Today's milkers – the robotic ones – are getting smarter. DeLaval's newest version of its voluntary milking system, the VMS 2010, adds more agility, gentleness and flexibility to its hydraulic arm, allowing more cows to be milked. That's the word from Andrew Turner, a DeLaval vice president.
Check it out at the DeLaval exhibit at New York Farm Show. You'll find it at booth E06 in the Horticultural Building.
The 2010 model also integrates an optional steam backflush system option to reduce contamination risks. The 2010 comes with 3 extra liner alternatives, allowing producers to select one that best cows.

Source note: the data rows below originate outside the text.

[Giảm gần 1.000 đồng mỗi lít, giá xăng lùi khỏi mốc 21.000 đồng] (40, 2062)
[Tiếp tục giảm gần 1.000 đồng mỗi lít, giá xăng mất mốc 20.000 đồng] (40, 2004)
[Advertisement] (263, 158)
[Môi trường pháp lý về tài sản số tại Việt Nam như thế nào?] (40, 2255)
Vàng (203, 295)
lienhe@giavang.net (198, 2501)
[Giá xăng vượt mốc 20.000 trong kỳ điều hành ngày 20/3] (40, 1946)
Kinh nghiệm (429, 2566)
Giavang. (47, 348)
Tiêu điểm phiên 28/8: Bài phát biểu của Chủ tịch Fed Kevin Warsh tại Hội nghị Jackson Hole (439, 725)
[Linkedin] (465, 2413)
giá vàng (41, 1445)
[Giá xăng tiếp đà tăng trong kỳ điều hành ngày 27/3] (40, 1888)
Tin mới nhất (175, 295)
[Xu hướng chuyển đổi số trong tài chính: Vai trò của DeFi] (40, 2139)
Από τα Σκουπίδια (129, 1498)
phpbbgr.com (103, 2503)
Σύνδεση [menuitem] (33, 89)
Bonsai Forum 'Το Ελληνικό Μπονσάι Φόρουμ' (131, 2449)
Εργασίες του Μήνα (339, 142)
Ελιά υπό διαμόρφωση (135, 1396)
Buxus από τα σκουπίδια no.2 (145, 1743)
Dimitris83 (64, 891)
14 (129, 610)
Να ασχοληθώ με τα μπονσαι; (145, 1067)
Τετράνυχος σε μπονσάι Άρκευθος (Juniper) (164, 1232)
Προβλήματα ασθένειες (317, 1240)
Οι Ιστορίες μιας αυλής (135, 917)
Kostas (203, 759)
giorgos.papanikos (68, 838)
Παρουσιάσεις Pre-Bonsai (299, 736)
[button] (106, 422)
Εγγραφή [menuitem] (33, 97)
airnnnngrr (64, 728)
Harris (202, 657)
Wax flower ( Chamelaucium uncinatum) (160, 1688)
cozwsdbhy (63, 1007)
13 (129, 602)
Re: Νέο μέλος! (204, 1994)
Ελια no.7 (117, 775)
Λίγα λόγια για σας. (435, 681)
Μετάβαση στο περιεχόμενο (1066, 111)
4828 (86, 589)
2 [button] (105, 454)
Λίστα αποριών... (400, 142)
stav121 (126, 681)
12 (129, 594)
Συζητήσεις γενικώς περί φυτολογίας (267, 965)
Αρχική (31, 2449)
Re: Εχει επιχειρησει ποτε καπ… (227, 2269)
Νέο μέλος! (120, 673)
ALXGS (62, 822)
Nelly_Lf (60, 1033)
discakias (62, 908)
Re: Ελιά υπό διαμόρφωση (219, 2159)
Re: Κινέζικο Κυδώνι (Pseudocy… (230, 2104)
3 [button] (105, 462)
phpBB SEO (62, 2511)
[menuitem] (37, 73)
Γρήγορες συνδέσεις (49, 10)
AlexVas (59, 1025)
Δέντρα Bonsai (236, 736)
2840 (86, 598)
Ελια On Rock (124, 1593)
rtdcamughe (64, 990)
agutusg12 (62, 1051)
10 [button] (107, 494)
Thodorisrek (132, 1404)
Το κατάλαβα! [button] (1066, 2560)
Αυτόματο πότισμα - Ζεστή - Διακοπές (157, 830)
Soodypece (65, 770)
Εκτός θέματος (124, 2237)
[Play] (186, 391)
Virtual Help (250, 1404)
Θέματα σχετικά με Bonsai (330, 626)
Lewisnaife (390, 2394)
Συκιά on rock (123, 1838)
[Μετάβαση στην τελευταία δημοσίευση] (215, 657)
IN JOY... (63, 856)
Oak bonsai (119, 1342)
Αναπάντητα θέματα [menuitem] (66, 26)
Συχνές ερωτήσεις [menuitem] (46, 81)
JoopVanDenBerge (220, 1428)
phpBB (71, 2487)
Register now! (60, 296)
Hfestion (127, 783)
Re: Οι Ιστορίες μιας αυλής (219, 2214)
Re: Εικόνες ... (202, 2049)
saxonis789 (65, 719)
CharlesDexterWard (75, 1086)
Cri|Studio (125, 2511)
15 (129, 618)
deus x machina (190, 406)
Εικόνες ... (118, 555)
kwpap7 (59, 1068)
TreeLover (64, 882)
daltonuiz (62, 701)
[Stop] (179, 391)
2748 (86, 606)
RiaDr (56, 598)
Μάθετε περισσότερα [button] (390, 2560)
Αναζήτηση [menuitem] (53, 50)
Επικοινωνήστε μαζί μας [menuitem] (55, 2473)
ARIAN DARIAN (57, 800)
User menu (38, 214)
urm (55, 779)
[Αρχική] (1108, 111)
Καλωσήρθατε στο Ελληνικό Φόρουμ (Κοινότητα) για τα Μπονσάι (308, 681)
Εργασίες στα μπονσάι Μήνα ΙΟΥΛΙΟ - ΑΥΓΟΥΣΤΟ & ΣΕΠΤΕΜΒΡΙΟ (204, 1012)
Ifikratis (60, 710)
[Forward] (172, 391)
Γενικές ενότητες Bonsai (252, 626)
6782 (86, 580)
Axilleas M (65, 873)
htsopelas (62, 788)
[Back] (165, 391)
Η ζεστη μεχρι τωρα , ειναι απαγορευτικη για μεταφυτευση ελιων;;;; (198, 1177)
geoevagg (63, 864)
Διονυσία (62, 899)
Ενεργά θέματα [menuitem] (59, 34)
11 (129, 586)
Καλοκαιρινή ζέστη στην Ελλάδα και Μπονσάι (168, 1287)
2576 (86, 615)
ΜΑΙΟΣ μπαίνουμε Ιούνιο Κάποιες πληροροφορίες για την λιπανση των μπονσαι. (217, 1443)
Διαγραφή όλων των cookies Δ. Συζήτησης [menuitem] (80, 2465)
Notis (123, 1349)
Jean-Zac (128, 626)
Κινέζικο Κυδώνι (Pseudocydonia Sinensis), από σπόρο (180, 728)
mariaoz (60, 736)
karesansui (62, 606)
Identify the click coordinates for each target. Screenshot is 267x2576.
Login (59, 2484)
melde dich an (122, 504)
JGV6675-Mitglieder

The touch screen's user-friendliness is accelerated and improved, allowing for automatic adjustment of milking permissions based on time, expected yield, lactation number and days in milk. An optical milk meter measures conductivity, milk flow, yield and blood levels in each quarter.
The system automatically diverts abnormal milk according to the criteria that farmers set in the software. The optional Online Cell Counter provides an accurate somatic cell count for each animal at every milking.
The system's real-time management software safely records all data and events for retrieval at any point in time. "The OCC is the first true automatic somatic cell counter available for voluntary milking systems," adds Turner. "With our OCC, acute mastitis cases can be precisely identified and closely followed on sub-clinical cases.
The VMS 2010 consumes between 15 and 25 kW per ton of milk. Each unit is capable of harvesting 4,410 to 5,510 pounds of milk per day.